The second output does look like LLVM IR of device code.

How do I compile the PTX to object code?

How do I link device and host code together?

Why is there a cudaLaunch in the host LLVM IR despite omitted <<< >>> call?

Thanks,
Peter

As Justin mentioned, I don't think the right plumbing exists that uses the
frontend support for parsing and lowering the CUDA syntax and connects it
to the NVPTX backend. For instance, from the IR, it looks like the kernel
function pointer is just cast to i8* and passed to cudaLaunch. cudaLaunch
requires the name of the kernel to passed a char string.
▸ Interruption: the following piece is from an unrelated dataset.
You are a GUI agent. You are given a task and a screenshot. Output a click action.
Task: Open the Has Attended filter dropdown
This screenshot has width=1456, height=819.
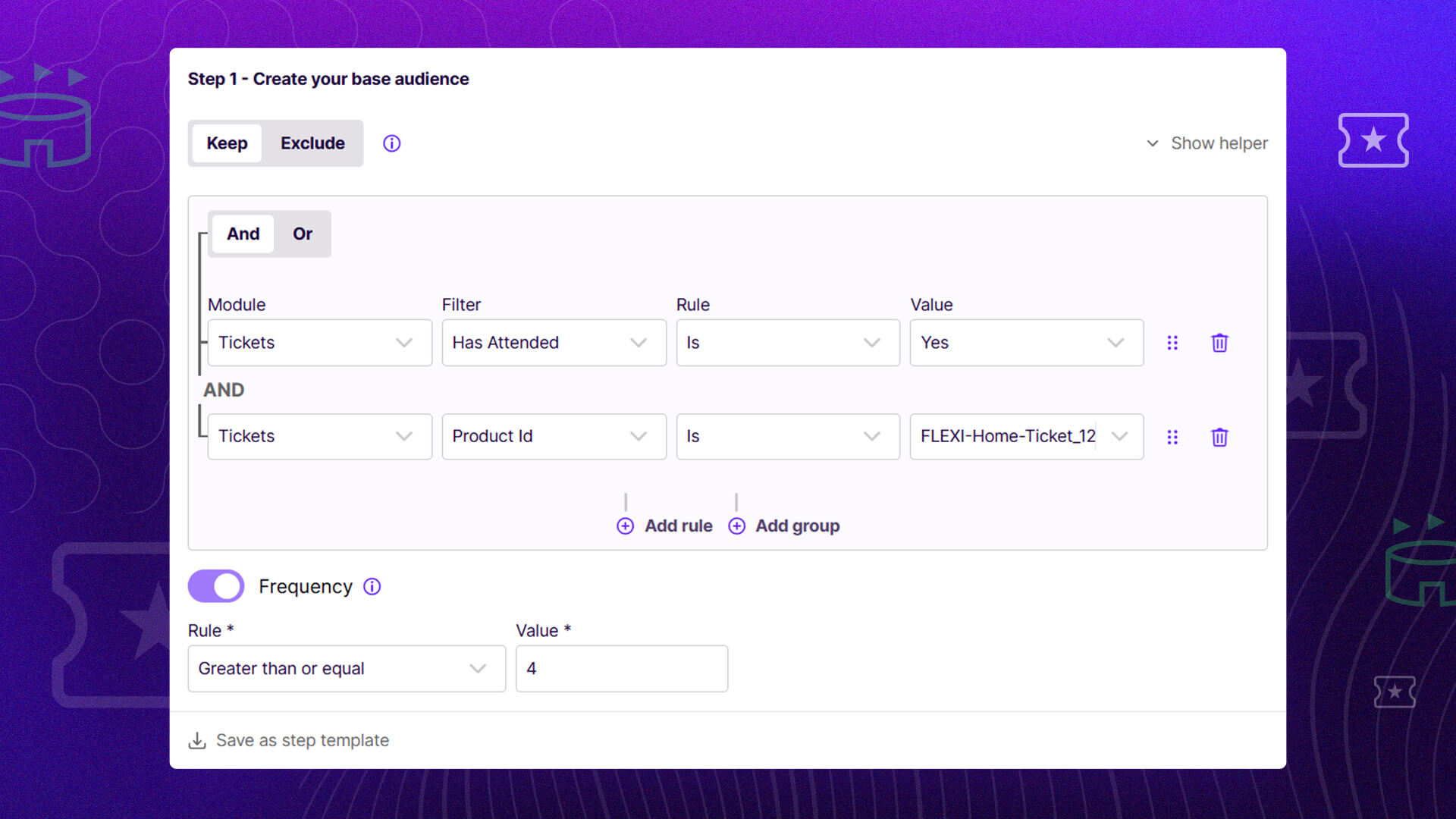(554, 343)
Definitely not, otherwise my cudaLaunch wrapper would be failing since 2007 ;-).

The advantage of the CUDA runtime library, as opposed to the CUDA
driver library, lies in the convenient execution of kernels.

When the nvcc frontend converts the <<< >>> syntax to proper C++ code,
it does not pass a char string to cudaLaunch, but an actual pointer.
The only question is how to get that pointer in Clang…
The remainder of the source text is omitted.